By Zirui Song, M.D., Ph.D. and Katherine Baicker, Ph.D.
JAMA, April 16, 2019
Question: What is the effect of a multicomponent workplace wellness program on health and economic outcomes?
Findings: In this cluster randomized trial involving 32,974 employees at a large US warehouse retail company, worksites with the wellness program had an 8.3-percentage point higher rate of employees who reported engaging in regular exercise and a 13.6-percentage point higher rate of employees who reported actively managing their weight, but there were no significant differences in other self-reported health and behaviors; clinical markers of health; health care spending or utilization; or absenteeism, tenure, or job performance after 18 months.
Meaning: Employees exposed to a workplace wellness program reported significantly greater rates of some positive health behaviors compared with those who were not exposed, but there were no significant effects on clinical measures of health, health care spending and utilization, or employment outcomes after 18 months.
From the Introduction
Workplace wellness programs have become increasingly popular as employers have aimed to lower health care costs and improve employee health and productivity. In 2018, 82% of large firms and 53% of small employers in the United States offered a wellness program, amounting to an $8 billion industry. This growth has been aided by public investments such as the Affordable Care Act, which included funds to promote the development of workplace wellness programs.
Among employees of a large US warehouse retail company, a workplace wellness program resulted in significantly greater rates of some positive self-reported health behaviors among those exposed compared with employees who were not exposed, but there were no significant differences in clinical measures of health, health care spending and utilization, and employment outcomes after 18 months. Although limited by incomplete data on some outcomes, these findings may temper expectations about the financial return on investment that wellness programs can deliver in the short term.
By Don McCanne, M.D.
With the very high costs of health care in the United States, it is no wonder that businesses latched onto products offered by the purveyors of wellness programs that promised lower costs for their employer-sponsored health plans, not to mention the benefit of having a healthier workforce. Great concept, so how is it working out?
Roughly a tenth of the employees in this meticulous study of a wellness program reported that they were more attentive to their personal exercise and weight management programs, “but there were no significant differences in clinical measures of health, health care spending and utilization, and employment outcomes after 18 months.” It did not produce the outcomes the employer was promised.

Records from a data collection:
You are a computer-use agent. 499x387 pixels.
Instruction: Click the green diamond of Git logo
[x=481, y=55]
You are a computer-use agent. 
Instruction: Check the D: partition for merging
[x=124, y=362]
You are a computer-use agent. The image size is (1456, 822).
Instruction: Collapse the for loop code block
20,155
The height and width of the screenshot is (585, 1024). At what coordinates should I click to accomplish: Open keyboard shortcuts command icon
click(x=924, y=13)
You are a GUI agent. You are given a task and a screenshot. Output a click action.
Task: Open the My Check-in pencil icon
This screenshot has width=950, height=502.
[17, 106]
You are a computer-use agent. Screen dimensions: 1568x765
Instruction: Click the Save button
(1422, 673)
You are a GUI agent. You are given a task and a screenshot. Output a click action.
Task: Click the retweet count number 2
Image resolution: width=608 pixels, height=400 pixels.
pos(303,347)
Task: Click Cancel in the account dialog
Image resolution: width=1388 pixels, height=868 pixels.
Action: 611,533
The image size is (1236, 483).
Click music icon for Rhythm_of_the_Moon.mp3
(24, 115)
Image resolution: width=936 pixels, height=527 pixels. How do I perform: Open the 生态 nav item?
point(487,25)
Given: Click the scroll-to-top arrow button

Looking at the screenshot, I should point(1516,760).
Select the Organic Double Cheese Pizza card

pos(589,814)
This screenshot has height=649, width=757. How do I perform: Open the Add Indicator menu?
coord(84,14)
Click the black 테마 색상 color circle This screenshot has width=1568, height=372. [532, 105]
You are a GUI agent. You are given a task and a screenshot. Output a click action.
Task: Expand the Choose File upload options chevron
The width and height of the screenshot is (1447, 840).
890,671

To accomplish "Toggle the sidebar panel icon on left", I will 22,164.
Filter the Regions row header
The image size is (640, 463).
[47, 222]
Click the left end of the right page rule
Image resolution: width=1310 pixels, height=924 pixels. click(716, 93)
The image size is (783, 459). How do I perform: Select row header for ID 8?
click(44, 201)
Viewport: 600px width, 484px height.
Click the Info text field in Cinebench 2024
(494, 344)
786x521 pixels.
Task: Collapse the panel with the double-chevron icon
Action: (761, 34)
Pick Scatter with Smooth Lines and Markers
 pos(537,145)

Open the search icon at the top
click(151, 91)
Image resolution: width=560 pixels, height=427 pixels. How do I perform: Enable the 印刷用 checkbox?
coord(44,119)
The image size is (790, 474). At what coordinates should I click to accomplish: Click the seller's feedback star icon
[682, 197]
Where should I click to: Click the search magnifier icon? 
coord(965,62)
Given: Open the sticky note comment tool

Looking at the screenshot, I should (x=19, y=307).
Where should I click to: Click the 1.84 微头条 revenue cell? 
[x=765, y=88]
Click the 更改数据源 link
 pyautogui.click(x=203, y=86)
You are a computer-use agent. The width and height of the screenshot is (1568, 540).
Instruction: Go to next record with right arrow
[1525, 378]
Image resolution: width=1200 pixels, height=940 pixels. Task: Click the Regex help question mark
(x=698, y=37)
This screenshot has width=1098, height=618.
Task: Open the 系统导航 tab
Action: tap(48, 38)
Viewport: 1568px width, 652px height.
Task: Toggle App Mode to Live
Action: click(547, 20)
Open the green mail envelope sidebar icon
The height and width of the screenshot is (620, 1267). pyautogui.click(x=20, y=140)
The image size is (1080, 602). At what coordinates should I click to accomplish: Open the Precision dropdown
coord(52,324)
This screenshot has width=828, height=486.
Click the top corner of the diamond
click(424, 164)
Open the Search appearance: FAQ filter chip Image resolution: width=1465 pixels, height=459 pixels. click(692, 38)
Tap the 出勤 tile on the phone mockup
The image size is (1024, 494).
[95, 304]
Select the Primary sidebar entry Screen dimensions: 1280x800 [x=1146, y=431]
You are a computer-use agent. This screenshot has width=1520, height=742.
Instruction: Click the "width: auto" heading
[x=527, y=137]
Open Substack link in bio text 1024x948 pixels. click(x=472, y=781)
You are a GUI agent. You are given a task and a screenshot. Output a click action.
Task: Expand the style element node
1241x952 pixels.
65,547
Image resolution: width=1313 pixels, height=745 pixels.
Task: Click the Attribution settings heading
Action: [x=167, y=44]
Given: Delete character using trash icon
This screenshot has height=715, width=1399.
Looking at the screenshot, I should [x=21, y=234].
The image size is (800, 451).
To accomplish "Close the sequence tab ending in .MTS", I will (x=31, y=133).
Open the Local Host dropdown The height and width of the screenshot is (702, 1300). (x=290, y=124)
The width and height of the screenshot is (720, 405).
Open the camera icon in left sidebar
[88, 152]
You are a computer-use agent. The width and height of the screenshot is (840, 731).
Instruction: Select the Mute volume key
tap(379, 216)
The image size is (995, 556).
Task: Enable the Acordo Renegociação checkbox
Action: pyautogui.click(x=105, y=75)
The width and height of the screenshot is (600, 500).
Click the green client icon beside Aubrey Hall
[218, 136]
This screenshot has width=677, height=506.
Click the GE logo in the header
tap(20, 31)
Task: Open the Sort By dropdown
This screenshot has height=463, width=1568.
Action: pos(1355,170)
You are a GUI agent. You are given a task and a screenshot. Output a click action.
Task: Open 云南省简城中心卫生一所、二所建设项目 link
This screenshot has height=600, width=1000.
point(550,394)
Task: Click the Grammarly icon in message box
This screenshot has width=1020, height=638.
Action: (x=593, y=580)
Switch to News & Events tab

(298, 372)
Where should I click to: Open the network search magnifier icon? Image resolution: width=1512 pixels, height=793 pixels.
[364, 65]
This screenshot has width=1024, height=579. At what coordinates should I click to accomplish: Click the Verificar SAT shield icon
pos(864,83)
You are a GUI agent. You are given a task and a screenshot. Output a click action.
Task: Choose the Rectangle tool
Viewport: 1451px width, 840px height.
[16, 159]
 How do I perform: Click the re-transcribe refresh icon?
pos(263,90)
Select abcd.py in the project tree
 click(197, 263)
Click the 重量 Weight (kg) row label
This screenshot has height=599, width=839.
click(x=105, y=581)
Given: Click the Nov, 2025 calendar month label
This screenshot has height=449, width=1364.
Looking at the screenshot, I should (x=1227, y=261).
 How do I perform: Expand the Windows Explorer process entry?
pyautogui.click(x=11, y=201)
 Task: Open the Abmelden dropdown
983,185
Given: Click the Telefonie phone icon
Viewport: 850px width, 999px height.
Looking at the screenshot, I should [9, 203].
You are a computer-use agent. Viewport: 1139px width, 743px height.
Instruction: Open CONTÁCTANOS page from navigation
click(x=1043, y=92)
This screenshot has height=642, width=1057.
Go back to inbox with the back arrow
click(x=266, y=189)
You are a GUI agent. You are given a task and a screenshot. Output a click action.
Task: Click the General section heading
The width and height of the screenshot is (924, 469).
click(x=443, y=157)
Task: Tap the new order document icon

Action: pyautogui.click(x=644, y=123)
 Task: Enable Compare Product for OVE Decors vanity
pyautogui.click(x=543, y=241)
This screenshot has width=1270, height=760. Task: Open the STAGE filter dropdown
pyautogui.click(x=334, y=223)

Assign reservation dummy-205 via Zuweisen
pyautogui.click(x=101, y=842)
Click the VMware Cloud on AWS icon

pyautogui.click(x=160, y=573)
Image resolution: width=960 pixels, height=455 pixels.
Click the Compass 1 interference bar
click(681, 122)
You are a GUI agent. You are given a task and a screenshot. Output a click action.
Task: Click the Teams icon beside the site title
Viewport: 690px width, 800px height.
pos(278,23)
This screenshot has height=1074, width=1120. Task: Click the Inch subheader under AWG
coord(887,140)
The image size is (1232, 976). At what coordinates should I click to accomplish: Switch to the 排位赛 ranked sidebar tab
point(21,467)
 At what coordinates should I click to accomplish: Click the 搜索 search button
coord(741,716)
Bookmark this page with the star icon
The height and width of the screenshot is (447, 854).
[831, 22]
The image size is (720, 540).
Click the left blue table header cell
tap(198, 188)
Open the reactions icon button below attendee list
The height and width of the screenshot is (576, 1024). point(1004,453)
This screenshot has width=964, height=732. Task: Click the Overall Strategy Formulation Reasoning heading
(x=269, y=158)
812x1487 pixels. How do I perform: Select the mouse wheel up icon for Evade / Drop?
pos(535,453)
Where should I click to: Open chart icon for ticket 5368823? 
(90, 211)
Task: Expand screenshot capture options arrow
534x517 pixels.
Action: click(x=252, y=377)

- _Work order 1_
List every person named in the text on the workplace wellness study, together with the degrees given for each.
- _Work order 2_
Answer these questions from the text on the workplace wellness study:
(a) How many employees were involved in the cluster randomized trial?
(b) What percentage of large firms in the United States offered a wellness program in 2018?
(c) Which public investment is named as having included funds to promote workplace wellness programs?
- _Work order 3_
Write a continuation of the text on the workplace wellness study, starting after its final sentence.

- _Answer box 1_
Zirui Song, M.D., Ph.D.
Katherine Baicker, Ph.D.
Don McCanne, M.D.

- _Answer box 2_
(a) 32,974 employees.
(b) 82%.
(c) The Affordable Care Act.

- _Answer box 3_
Employers have tremendous problems with their health benefit programs. The costs continue to increase. Employment is unstable with 66 million leaving their jobs each year. Continual changes in insurers, provider networks and benefits covered increase the instability of health care for the workers and their families. And now this desperate attempt to create “wellness” is failing them.
Quite a few years ago, I co-authored a paper with the chairman and CEO of a Fortune 100 company who was also the chair of the Health Committee of the Business Roundtable. The topic was Medicare for All. The intent was to show that an icon of the business world and a health care justice activist could come together to support health care reform that would work well for all of us. Although the article was encouraged by the editor of the leading health policy journal, a junior editor was assigned to send us the rejection notice. The medical-industrial complex was simply not ready for a single payer model of reform.
But look at the wealth of health policy knowledge that has continued to spring up. By any objective criteria, the single payer Medicare for All model is vastly superior in that it achieves all essential goals of reform while using a financing system that is equitable and affordable for each of us. About that last point, none of the other models come close on affordability for all individuals and families, yet, with our three and a half trillion dollar health care bill, we absolutely have to get that one right. Besides, enacting and implementing a health care financing system that works for all of us sounds to me like a pretty good start to a universal wellness program.